Singapore Exchange Considers Changes to Minimum Price Rule

(Bloomberg) -- Singapore Exchange Ltd. is reviewing a minimum trading price rule aimed at cutting excessive speculation, less than six months after it was introduced.

Southeast Asia’s biggest exchange operator is proposing scrapping the S$0.20 ($0.15) minimum trading price rule for companies listed on its largest venue that have a market value of at least S$40 million. Such shares have greater liquidity and lower volatility than those with a lower capitalization, according to SGX.

“We only introduced this in March so it’s something that we’re still monitoring,” Tan Boon Gin, the exchange’s chief regulatory officer, told reporters on Tuesday. The rule “was a big policy change for us, and as with any other policy change, after implementation with the benefit of feedback and experience, there are opportunities to improve.”

SGX in 2014 announced new rules in the wake of an October 2013 penny-stock crash that wiped out $6.9 billion in market value over three days.
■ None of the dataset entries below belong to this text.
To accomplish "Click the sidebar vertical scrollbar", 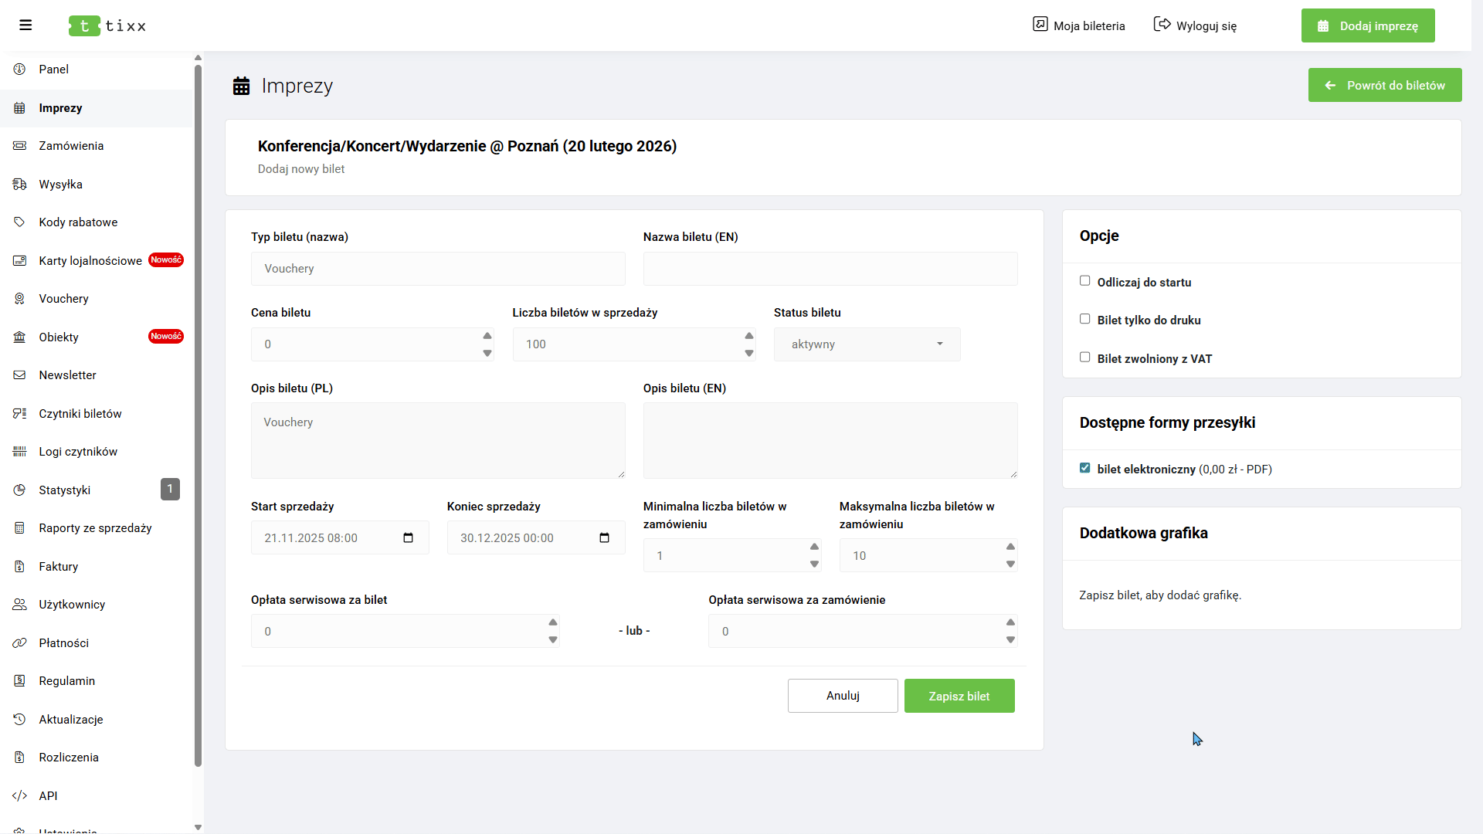I will click(x=198, y=417).
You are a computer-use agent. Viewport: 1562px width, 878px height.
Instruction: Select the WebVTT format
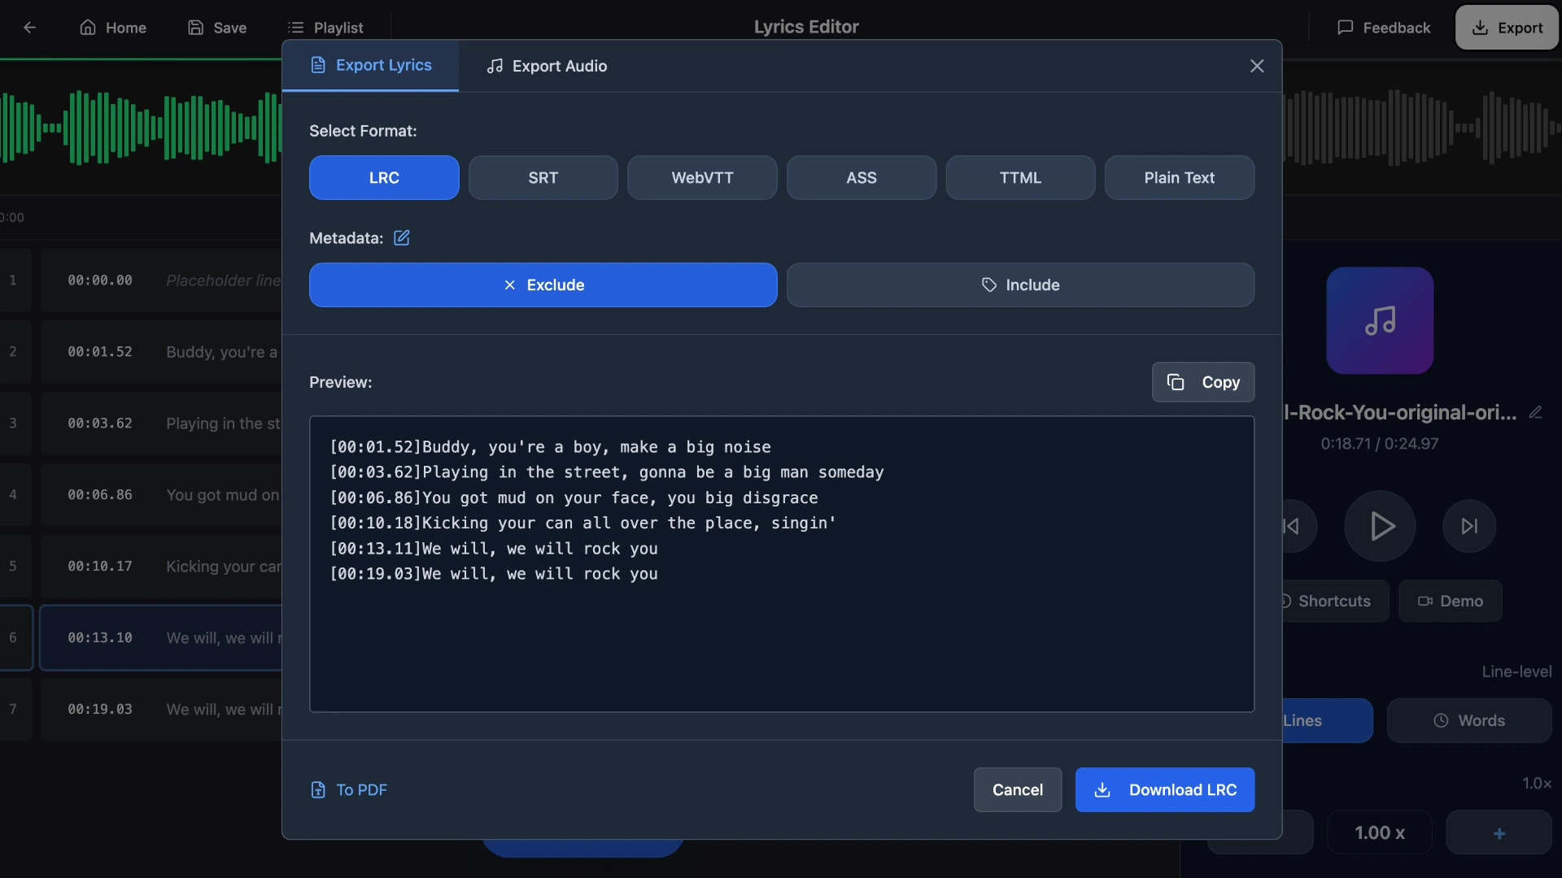point(702,177)
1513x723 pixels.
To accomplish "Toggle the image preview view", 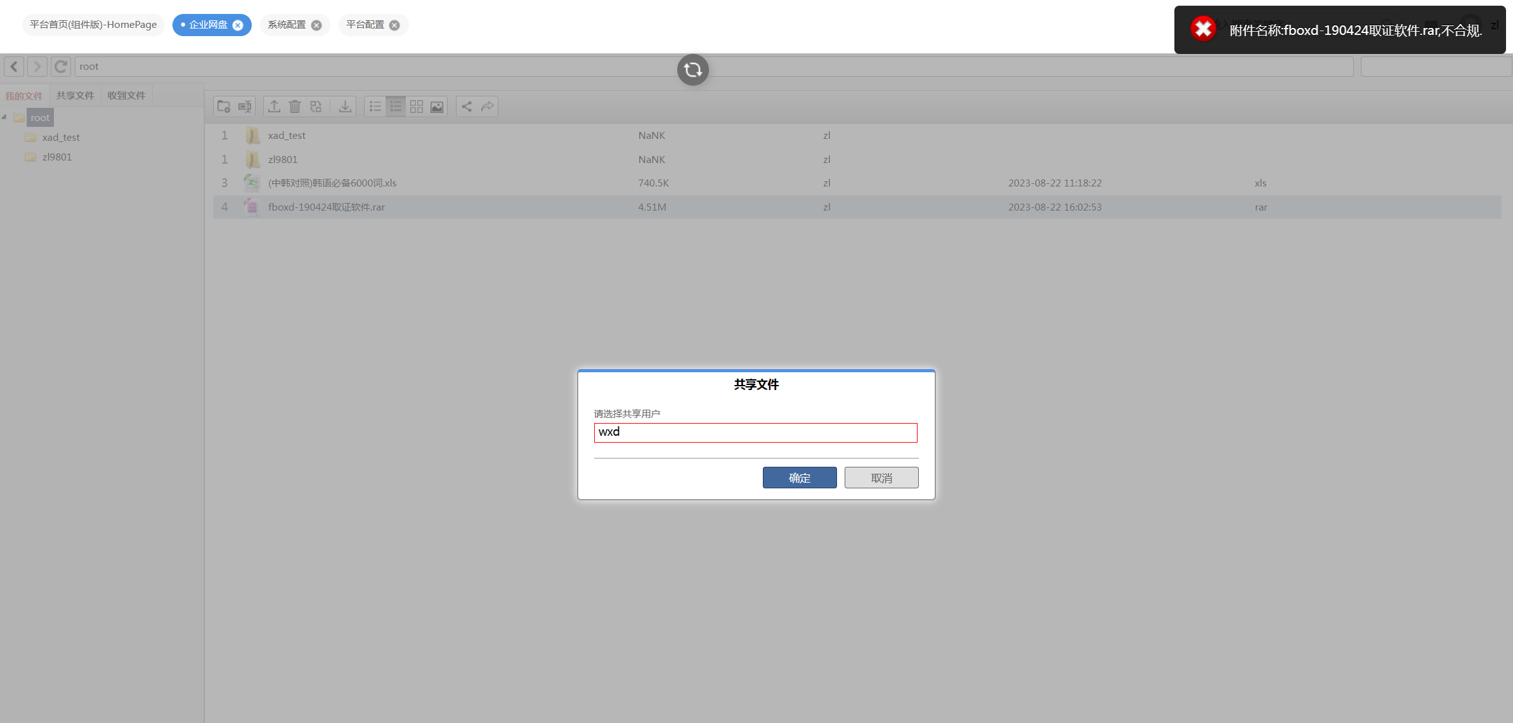I will click(437, 107).
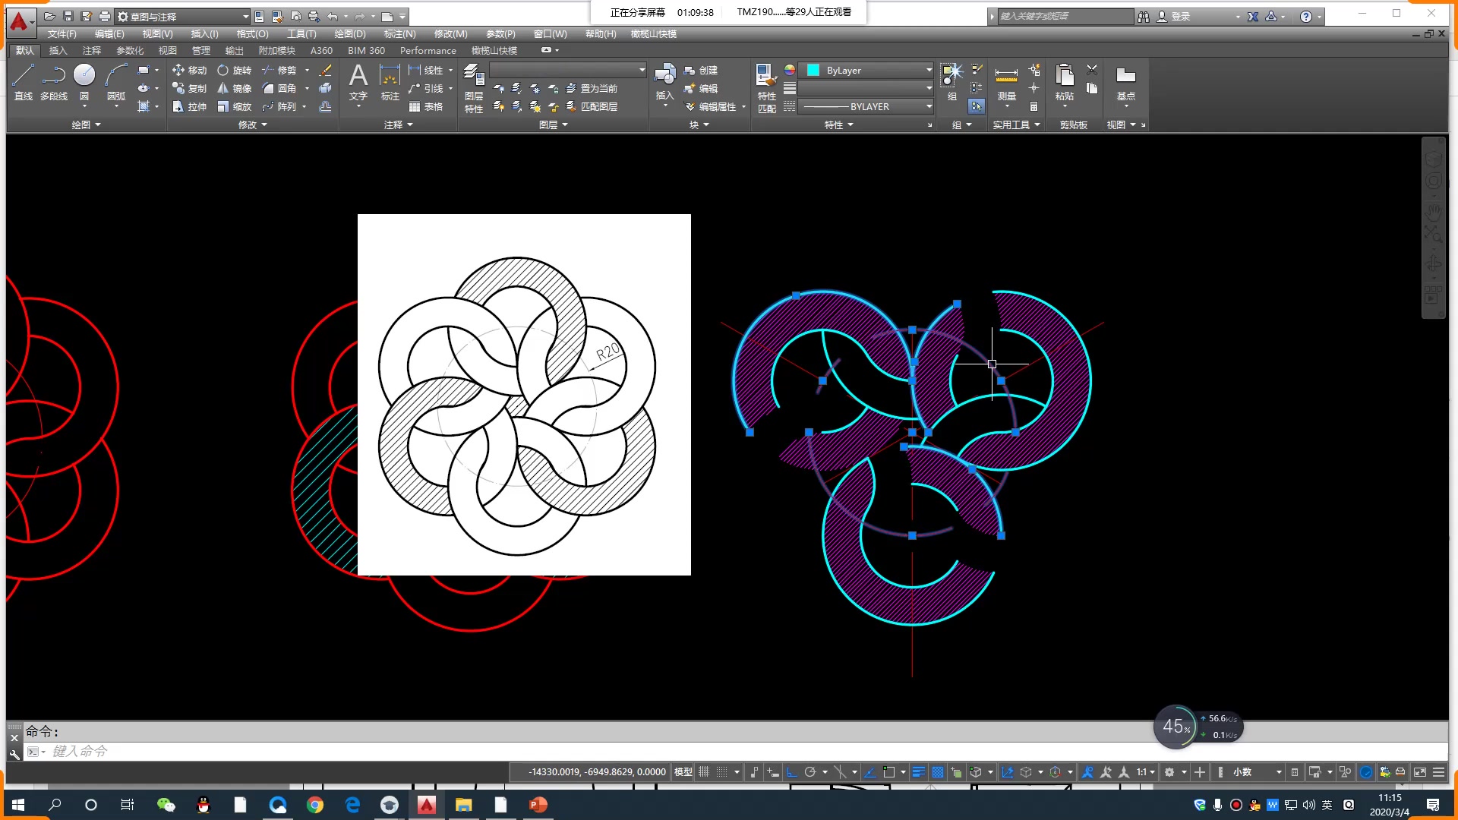The width and height of the screenshot is (1458, 820).
Task: Toggle grid display in status bar
Action: 704,772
The minimum trading price rule was introduced to curb excessive speculation and potential market manipulation in penny stocks. The bourse also started circuit breakers to protect investors from extreme price swings.

“This policy remains sound,” Lee Boon Ngiap, assistant managing director for capital markets at the Monetary Authority of Singapore, said in an e-mailed statement. “We support SGX’s latest proposals which seek to refine the MTP watch-list criteria to achieve the same policy objective in a more targeted way.”

No new companies will be added to its minimum trading price watch list pending a public consultation, Tan said. Companies placed on the list have three years to meet the trading price requirement or be forced to delist.